Violences faites aux femmes: L’Algérie présente ses mécanismes de protection

Près de 7 500 plaintes pour violences faites aux femmes ont été enregistrées en Algérie en 2024, en hausse de 12,4 % sur un an selon les chiffres officiels : c’est ce contexte que la délégation algérienne a mis en avant en présentant, au Forum social mondial de Cotonou (Bénin), l’expérience nationale de prise en charge des femmes victimes de violences.
Organisé par la délégation algérienne, l’atelier intitulé « Comment prendre en charge les femmes victimes des différentes formes de violence » a permis de passer en revue les mécanismes mis en place par l’Algérie dans ce domaine.
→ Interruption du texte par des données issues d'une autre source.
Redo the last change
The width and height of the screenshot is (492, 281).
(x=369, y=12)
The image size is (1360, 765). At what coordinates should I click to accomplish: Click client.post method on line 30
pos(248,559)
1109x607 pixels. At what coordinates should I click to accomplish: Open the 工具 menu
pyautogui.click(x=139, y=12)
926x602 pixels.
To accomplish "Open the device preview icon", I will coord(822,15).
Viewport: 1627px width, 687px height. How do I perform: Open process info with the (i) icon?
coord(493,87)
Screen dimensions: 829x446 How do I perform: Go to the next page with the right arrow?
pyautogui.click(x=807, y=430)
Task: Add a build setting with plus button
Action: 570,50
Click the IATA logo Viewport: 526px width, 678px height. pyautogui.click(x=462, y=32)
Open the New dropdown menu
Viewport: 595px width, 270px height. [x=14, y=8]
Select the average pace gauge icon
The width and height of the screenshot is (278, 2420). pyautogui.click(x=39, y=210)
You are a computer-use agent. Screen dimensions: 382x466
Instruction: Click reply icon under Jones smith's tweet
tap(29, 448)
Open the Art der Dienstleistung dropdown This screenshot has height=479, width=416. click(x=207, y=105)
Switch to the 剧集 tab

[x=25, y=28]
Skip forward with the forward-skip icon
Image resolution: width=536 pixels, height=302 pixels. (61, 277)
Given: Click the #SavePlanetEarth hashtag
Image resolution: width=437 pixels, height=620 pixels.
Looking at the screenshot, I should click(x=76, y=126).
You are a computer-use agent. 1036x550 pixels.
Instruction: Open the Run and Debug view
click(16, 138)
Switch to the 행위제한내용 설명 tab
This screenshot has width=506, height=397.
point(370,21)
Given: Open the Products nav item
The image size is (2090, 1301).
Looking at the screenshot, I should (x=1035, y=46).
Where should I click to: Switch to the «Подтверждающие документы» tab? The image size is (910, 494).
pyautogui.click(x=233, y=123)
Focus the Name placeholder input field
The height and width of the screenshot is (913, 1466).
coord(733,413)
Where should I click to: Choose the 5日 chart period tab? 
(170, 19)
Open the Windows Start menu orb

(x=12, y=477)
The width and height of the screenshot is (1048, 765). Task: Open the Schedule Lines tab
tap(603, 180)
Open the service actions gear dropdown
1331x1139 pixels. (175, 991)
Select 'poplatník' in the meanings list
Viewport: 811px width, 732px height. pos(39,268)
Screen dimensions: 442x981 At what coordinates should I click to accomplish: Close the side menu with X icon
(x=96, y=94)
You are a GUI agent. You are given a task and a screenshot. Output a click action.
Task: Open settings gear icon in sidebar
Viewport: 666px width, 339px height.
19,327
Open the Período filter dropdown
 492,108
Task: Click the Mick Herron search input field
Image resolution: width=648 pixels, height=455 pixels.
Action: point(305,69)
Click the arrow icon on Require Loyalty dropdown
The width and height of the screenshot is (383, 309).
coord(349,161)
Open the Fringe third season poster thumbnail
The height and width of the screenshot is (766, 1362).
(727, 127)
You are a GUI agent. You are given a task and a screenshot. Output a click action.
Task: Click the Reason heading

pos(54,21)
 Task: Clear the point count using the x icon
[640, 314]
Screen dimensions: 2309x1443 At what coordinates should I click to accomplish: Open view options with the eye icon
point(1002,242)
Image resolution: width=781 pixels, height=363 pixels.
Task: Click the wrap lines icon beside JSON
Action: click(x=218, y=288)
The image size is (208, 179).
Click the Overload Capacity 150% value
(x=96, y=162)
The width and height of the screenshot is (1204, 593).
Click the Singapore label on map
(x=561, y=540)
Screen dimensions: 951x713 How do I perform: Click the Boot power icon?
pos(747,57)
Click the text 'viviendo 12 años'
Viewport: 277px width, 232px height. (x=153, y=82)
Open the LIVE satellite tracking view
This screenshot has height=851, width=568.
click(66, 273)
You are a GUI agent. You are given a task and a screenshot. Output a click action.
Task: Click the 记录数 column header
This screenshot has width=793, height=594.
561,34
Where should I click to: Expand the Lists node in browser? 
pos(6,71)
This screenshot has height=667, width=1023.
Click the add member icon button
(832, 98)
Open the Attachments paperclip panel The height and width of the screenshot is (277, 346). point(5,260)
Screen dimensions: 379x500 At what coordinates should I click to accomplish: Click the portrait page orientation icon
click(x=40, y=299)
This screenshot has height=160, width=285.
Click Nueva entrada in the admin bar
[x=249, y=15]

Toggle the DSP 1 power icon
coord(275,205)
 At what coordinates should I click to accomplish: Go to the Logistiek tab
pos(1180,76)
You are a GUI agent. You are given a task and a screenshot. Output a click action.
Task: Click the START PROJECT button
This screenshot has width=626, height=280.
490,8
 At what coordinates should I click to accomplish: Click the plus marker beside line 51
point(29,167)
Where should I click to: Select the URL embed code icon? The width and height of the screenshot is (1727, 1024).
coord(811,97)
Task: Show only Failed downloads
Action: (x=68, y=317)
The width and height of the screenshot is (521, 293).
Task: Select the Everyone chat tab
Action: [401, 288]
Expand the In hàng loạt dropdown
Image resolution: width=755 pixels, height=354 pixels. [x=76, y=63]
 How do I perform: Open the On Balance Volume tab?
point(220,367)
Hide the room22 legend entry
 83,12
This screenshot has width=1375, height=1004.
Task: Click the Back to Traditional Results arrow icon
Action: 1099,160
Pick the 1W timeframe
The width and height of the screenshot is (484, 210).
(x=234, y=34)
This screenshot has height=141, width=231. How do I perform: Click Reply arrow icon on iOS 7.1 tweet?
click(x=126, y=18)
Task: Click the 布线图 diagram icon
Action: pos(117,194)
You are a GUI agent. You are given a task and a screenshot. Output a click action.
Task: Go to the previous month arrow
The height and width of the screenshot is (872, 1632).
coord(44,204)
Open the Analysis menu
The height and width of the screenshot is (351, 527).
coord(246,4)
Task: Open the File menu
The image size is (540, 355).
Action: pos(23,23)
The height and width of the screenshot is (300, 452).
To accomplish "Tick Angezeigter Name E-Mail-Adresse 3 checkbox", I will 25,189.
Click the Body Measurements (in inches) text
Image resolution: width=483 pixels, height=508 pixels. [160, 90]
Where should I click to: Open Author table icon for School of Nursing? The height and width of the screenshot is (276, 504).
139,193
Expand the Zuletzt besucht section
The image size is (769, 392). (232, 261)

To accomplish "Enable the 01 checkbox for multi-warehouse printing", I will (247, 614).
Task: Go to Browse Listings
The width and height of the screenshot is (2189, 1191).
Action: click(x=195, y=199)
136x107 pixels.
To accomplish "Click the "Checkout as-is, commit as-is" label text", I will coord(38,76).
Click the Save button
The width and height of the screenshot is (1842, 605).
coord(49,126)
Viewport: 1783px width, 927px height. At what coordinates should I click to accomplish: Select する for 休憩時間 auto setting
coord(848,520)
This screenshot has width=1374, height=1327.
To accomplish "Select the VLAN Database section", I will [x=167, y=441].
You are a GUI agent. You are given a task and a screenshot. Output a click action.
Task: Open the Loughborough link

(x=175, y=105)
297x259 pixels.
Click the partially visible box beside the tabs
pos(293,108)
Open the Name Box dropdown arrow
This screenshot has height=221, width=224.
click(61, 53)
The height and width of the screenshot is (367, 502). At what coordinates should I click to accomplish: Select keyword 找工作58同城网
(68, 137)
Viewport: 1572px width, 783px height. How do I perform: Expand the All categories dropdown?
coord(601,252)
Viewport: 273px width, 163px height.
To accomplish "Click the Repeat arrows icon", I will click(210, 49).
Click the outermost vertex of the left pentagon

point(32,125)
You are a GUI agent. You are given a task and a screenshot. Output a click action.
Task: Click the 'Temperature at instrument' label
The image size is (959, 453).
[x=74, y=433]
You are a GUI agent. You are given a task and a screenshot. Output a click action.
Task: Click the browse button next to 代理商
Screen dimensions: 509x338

La présidente du Centre d’information et de documentation sur les droits de l’enfant et de la femme, Nadia Aït Zaï, y a présenté la stratégie nationale de lutte contre ce phénomène ainsi que l’arsenal juridique qui réprime les différentes formes de violence à l’encontre des femmes.
Mme Aït Zaï a précisé que la législation algérienne criminalise cinq types de violence, la loi consacrant également la protection de la femme dans les espaces privé, professionnel et public. Elle a par ailleurs détaillé les différents dispositifs de prise en charge des victimes, parmi lesquels les numéros d’urgence, les centres d’accueil pour femmes, ainsi que la plateforme numérique « Himayati », lancée en septembre 2025 et qui permet aux femmes de signaler en ligne les violences qu’elles subissent.
Cet atelier s’inscrit dans le cadre de la participation de la délégation algérienne au Forum social mondial, espace d’échange d’expériences entre représentants de la société civile de différents continents autour des questions sociales, humaines et de développement.